▶ _AIM OF THE EXERCISE_:
Please write out the whole text about Albin J. Gurklis below, word for word.

▶ _READING TEXT_:
*** Block opens ***
American mathematician

Albin J. Gurklis (March 16, 1918 - October 31, 2008) was a member of the Order of the Marians of the Immaculate Conception and a mathematics teacher at Marianapolis Preparatory School in Connecticut, United States.

==Early life==
Albin J. Gurklis was born on March 16, 1918, to Dominick and Barbara Gurklis in a small home in Waterbury, Connecticut in a Lithuanian-speaking family.

==College==
He was ordained a priest at Marianapolis College, now Marianapolis Preparatory School on August 8, 1943. After being admitted to the order of the Marians of the Immaculate Conception, Gurklis completed his fourth year of theology at Marianapolis. He then proceeded to the Marian Hills Seminary in Clarendon Hills, Illinois, to complete his training. Now with the title M.I.C., he was admitted to Marquette University in Wisconsin attaining an M.S. in Mathematics in 1950 while completing a thesis paper on the Hexagramma Mysticum.

==Marianapolis years==
After a brief period of ministry at Marian parishes across the US, Father Gurklis returned to Marianapolis to teach mathematics for the next 58 years and held the position of department chair for several years. He also served as Assistant Headmaster at Marianapolis as well as dorm prefect and house secretary. In January 2008, he retired at the age of 90 due to eye complications.

==Death==
He had a heart attack on the night of October 30, 2008, and died a few hours later on the morning of Halloween. He is buried at the Marian cemetery in Stockbridge, Massachusetts.
*** Block closes ***
▶ _DATA LISTING_:
*** Block opens ***
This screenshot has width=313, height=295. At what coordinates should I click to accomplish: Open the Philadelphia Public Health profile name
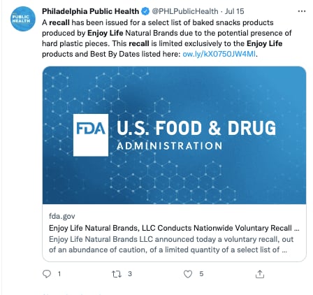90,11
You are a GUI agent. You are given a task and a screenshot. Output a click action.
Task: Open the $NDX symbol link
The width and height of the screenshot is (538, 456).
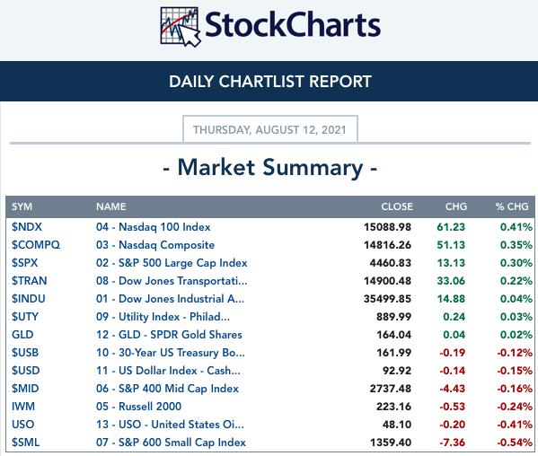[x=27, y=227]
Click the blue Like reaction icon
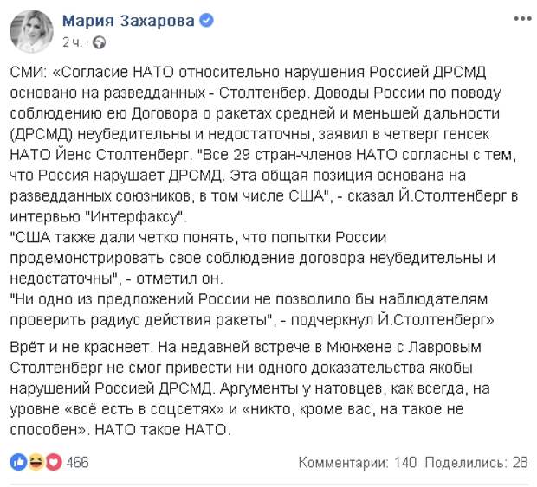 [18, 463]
*** Block closes ***
*** Block opens ***
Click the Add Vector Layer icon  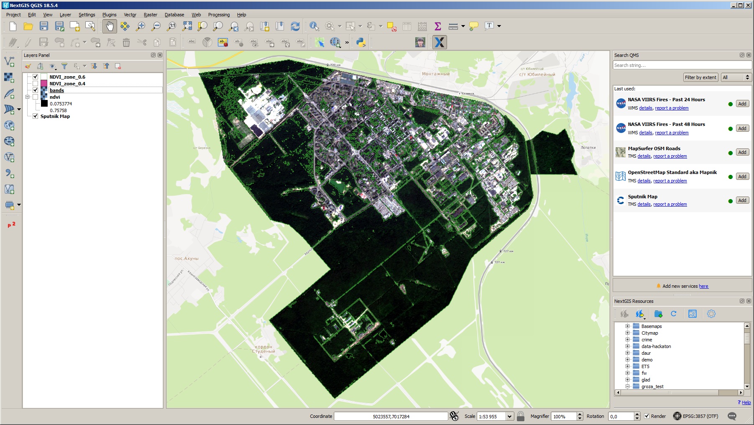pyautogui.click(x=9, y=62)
*** Block closes ***
▶ _ANSWER TO THE PROBLEM_:
American mathematician

Albin J. Gurklis (March 16, 1918 - October 31, 2008) was a member of the Order of the Marians of the Immaculate Conception and a mathematics teacher at Marianapolis Preparatory School in Connecticut, United States.

==Early life==
Albin J. Gurklis was born on March 16, 1918, to Dominick and Barbara Gurklis in a small home in Waterbury, Connecticut in a Lithuanian-speaking family.

==College==
He was ordained a priest at Marianapolis College, now Marianapolis Preparatory School on August 8, 1943. After being admitted to the order of the Marians of the Immaculate Conception, Gurklis completed his fourth year of theology at Marianapolis. He then proceeded to the Marian Hills Seminary in Clarendon Hills, Illinois, to complete his training. Now with the title M.I.C., he was admitted to Marquette University in Wisconsin attaining an M.S. in Mathematics in 1950 while completing a thesis paper on the Hexagramma Mysticum.

==Marianapolis years==
After a brief period of ministry at Marian parishes across the US, Father Gurklis returned to Marianapolis to teach mathematics for the next 58 years and held the position of department chair for several years. He also served as Assistant Headmaster at Marianapolis as well as dorm prefect and house secretary. In January 2008, he retired at the age of 90 due to eye complications.

==Death==
He had a heart attack on the night of October 30, 2008, and died a few hours later on the morning of Halloween. He is buried at the Marian cemetery in Stockbridge, Massachusetts.